Medical students looking to work in the field of pediatrics will usually need to complete a pediatrics clerkship where they will learn valuable skills and gain important experience in working with children in a clinical setting. Lasting an average of eight weeks, medical students will participate in a variety of healthcare settings that involve children of all ages. Core skills commonly focused on include clinical skills, management skills, interpersonal skills and acquisition of knowledge related to pediatrics. Students attending medical school will often find a clerkship in pediatrics either on campus or with a children’s hospital in a nearby community. Even medical students who will not focus on pediatrics throughout their careers may be required to take a clerkship in pediatrics as part of their curriculum requirements.

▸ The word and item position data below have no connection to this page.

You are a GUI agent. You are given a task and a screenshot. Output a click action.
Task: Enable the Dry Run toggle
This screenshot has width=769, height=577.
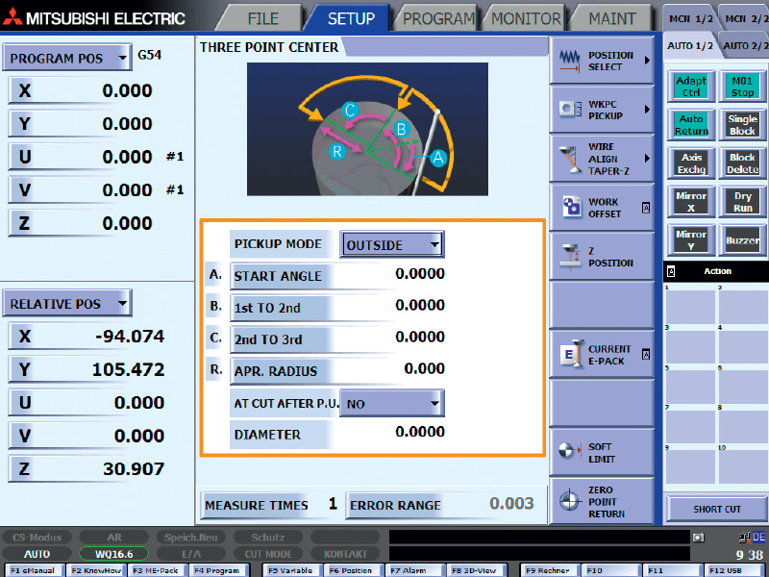(742, 202)
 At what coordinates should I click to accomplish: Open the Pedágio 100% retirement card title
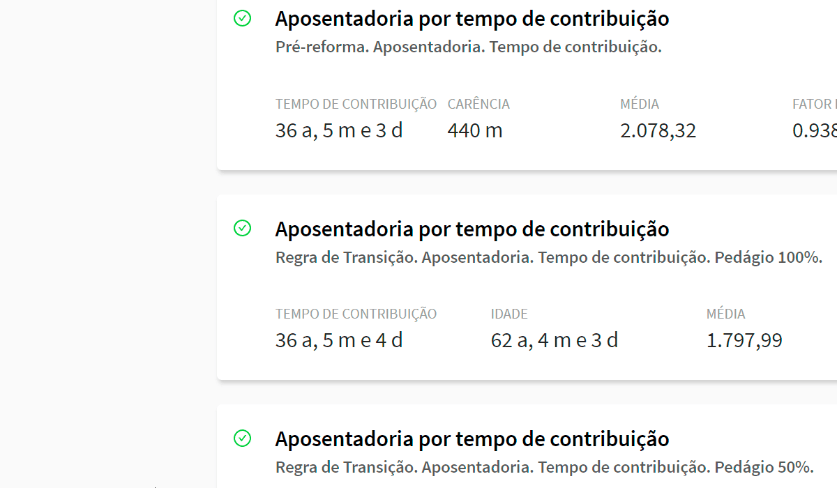(x=472, y=229)
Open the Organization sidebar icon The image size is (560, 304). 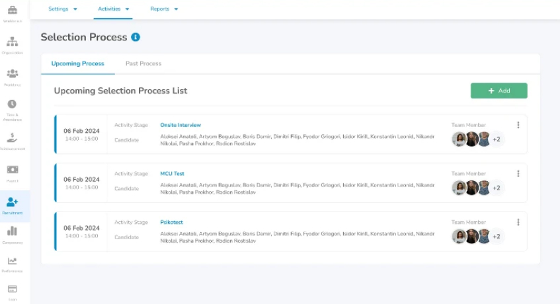click(12, 43)

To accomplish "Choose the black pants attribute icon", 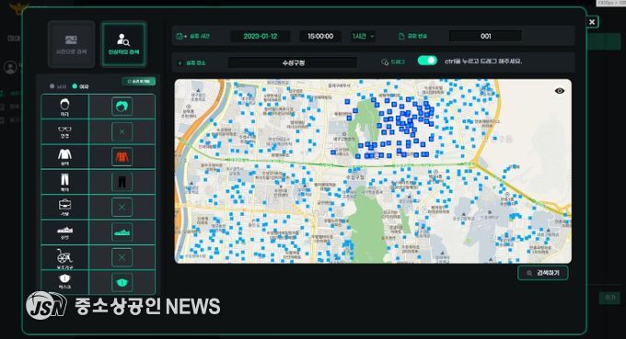I will click(x=122, y=182).
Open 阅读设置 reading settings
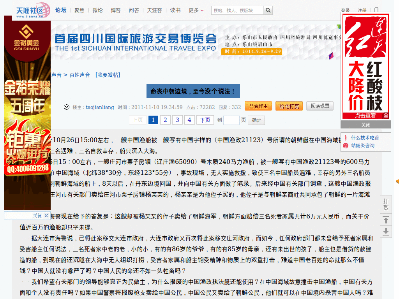The width and height of the screenshot is (399, 299). pyautogui.click(x=320, y=106)
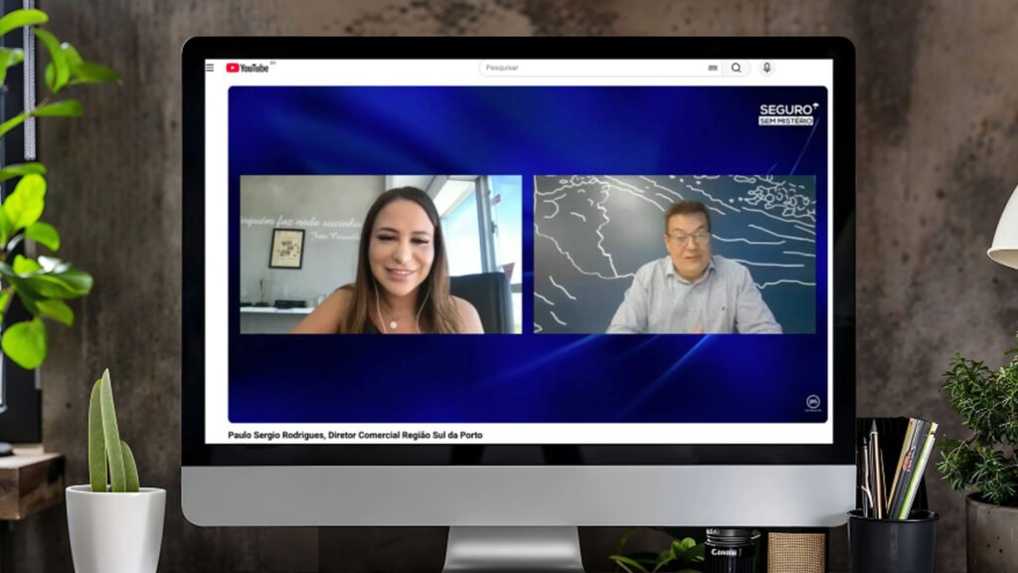Click the channel watermark at video's bottom-right

[812, 402]
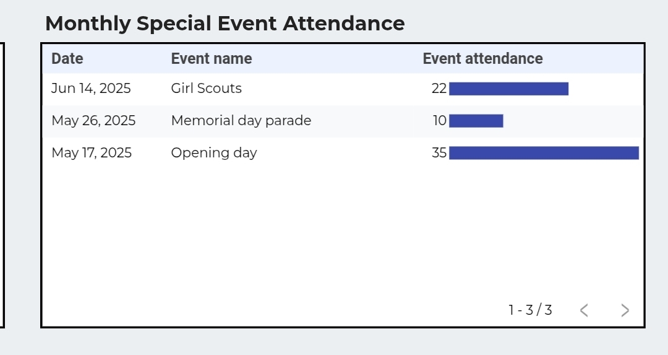Click the Girl Scouts attendance bar
Viewport: 668px width, 355px height.
tap(508, 89)
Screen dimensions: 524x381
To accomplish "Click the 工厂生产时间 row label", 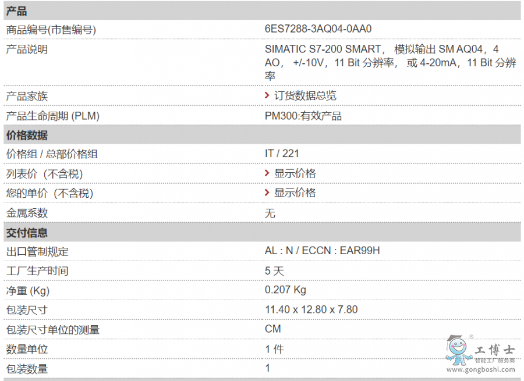I will [37, 271].
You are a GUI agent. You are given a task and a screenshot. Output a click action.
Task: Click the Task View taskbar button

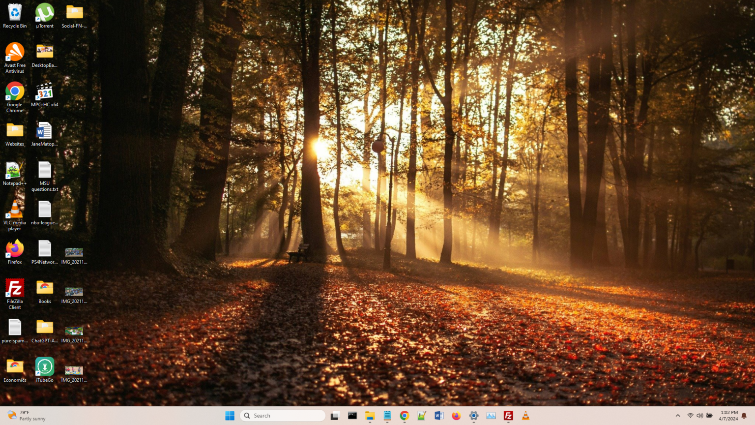coord(335,416)
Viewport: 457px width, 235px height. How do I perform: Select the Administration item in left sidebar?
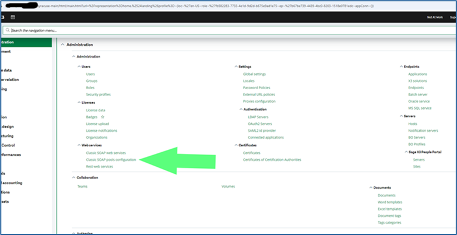[12, 42]
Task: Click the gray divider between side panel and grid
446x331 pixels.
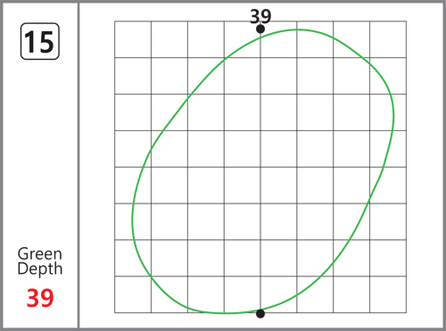Action: [78, 165]
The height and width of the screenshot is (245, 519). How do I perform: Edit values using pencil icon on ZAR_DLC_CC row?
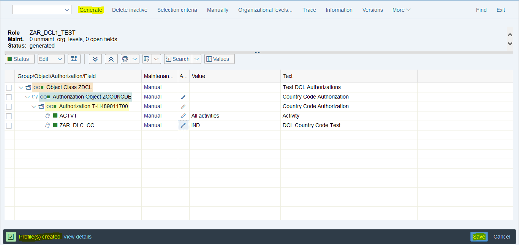(x=183, y=125)
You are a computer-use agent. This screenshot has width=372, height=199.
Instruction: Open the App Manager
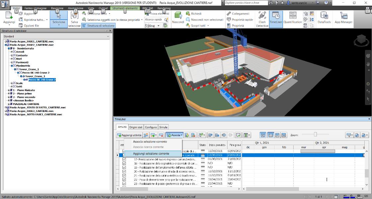coord(343,19)
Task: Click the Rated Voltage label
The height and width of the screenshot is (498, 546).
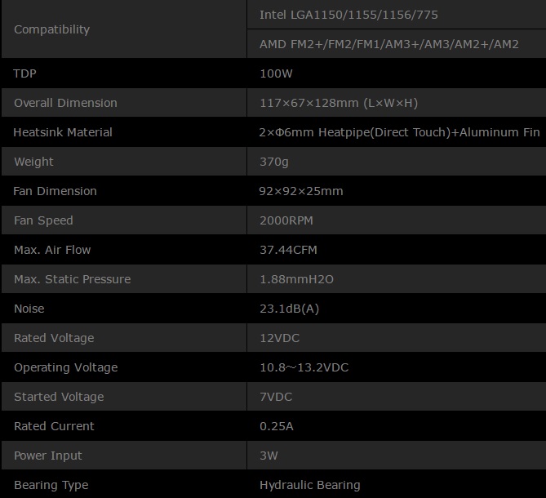Action: [x=54, y=338]
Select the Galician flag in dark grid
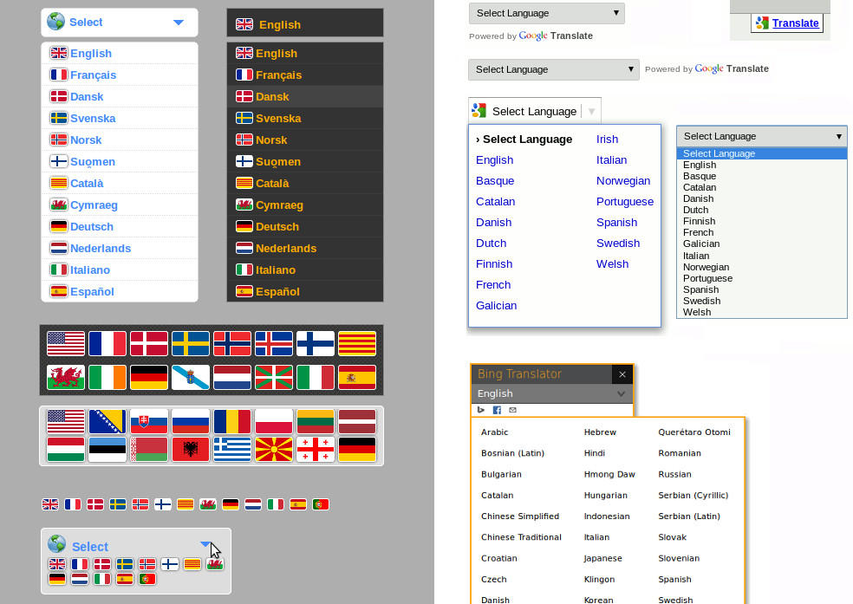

During a pediatrics clerkship, medical students will usually learn about a broad range of topics. Preventative care is one such focus, while healthcare maintenance is one that will often include acquiring knowledge of major pediatrics diseases and how to clinically treat them. Child development is another topic of focus, covering from prenatal to adolescence. Medical students will become familiar with how normal and deviant development impacts both the healthcare of children and the types of treatments medical professionals will provide. Students will become oriented to professional literature in pediatrics as well, particularly on how to use that literature effectively when managing treatments programs for children.
Skills that medical students will develop during a pediatrics clerkship are essential in providing competent clinical care to children. Those skills will include how to accurately gather and record essential data to build pediatric histories as well as how to use that information when conducting physical examinations. Application of basic science and clinical medicine to the pediatric environment is also essential, particularly for planning treatment strategies and developing diagnostic impressions. Interpreting results for a wide range of laboratory tests, radiographic tests and other available data is covered extensively during the clerkship. Most often, students will spend a great deal of time observing and replicating medical procedures to gain first-hand experience.
Interpersonal skills are especially central to a career in pediatrics. Throughout the pediatrics clerkship, medical students will learn and refine communication skills with children, parents and other members of the healthcare establishment. Additionally, ethics are a part of this important communications process, and those considerations are often covered extensively as they apply to pediatrics.